* YOUR TASK *
Whenever a line of the entries below holds the string "Easy", copy that line and return it.

* DATA SECTION *

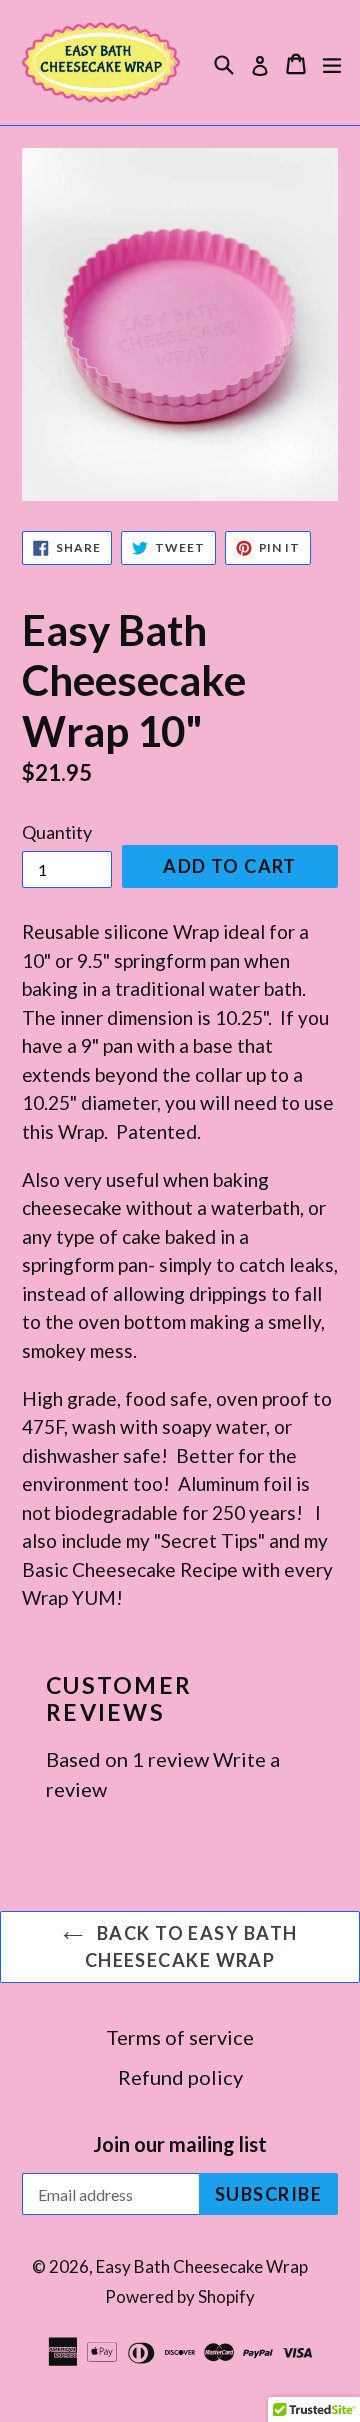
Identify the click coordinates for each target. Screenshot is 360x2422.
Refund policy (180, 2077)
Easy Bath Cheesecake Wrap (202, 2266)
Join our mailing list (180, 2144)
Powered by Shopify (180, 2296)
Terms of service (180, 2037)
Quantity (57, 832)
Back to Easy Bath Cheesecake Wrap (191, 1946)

* RESULT OF THIS TASK *
Easy Bath Cheesecake Wrap (202, 2266)
Back to Easy Bath Cheesecake Wrap (191, 1946)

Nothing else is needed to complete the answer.